### PROBLEM STATEMENT
Every entry in this listing should be written out exactly.

### SOURCE INFORMATION

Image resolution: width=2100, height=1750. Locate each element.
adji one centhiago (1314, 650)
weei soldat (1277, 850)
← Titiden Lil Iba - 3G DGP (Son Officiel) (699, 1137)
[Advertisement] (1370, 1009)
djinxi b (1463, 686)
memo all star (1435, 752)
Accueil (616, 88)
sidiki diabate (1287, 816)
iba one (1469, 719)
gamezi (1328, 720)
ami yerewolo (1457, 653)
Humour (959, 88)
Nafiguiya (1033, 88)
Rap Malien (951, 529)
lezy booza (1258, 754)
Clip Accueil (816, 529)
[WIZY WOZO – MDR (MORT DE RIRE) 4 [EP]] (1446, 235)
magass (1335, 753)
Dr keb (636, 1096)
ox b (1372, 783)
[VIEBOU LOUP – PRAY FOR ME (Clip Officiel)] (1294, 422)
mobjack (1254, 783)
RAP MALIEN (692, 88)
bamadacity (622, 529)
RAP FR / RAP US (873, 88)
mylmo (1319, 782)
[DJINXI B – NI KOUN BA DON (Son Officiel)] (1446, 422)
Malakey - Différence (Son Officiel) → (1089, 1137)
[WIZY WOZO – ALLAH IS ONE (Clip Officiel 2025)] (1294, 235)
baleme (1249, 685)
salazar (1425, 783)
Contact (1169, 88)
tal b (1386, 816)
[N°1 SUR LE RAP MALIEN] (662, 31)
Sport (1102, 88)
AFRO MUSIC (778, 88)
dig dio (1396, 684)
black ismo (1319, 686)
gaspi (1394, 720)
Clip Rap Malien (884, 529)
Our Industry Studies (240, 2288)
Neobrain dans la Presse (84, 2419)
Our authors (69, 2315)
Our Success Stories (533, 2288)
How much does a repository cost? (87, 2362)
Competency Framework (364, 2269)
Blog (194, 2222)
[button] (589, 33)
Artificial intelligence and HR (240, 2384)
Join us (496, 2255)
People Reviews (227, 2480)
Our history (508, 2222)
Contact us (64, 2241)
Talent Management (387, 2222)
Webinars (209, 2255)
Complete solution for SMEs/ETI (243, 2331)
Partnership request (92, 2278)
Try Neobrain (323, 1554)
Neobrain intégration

### WORKED SOLUTION
Image resolution: width=2100, height=1750. Locate each element.
adji one centhiago (1314, 650)
weei soldat (1277, 850)
← Titiden Lil Iba - 3G DGP (Son Officiel) (699, 1137)
[Advertisement] (1370, 1009)
djinxi b (1463, 686)
memo all star (1435, 752)
Accueil (616, 88)
sidiki diabate (1287, 816)
iba one (1469, 719)
gamezi (1328, 720)
ami yerewolo (1457, 653)
Humour (959, 88)
Nafiguiya (1033, 88)
Rap Malien (951, 529)
lezy booza (1258, 754)
Clip Accueil (816, 529)
[WIZY WOZO – MDR (MORT DE RIRE) 4 [EP]] (1446, 235)
magass (1335, 753)
Dr keb (636, 1096)
ox b (1372, 783)
[VIEBOU LOUP – PRAY FOR ME (Clip Officiel)] (1294, 422)
mobjack (1254, 783)
RAP MALIEN (692, 88)
bamadacity (622, 529)
RAP FR / RAP US (873, 88)
mylmo (1319, 782)
[DJINXI B – NI KOUN BA DON (Son Officiel)] (1446, 422)
Malakey - Différence (Son Officiel) → (1089, 1137)
[WIZY WOZO – ALLAH IS ONE (Clip Officiel 2025)] (1294, 235)
baleme (1249, 685)
salazar (1425, 783)
Contact (1169, 88)
tal b (1386, 816)
[N°1 SUR LE RAP MALIEN] (662, 31)
Sport (1102, 88)
AFRO MUSIC (778, 88)
dig dio (1396, 684)
black ismo (1319, 686)
gaspi (1394, 720)
Clip Rap Malien (884, 529)
Our Industry Studies (240, 2288)
Neobrain dans la Presse (84, 2419)
Our authors (69, 2315)
Our Success Stories (533, 2288)
How much does a repository cost? (87, 2362)
Competency Framework (364, 2269)
Blog (194, 2222)
[button] (589, 33)
Artificial intelligence and HR (240, 2384)
Join us (496, 2255)
People Reviews (227, 2480)
Our history (508, 2222)
Contact us (64, 2241)
Talent Management (387, 2222)
Webinars (209, 2255)
Complete solution for SMEs/ETI (243, 2331)
Partnership request (92, 2278)
Try Neobrain (323, 1554)
Neobrain intégration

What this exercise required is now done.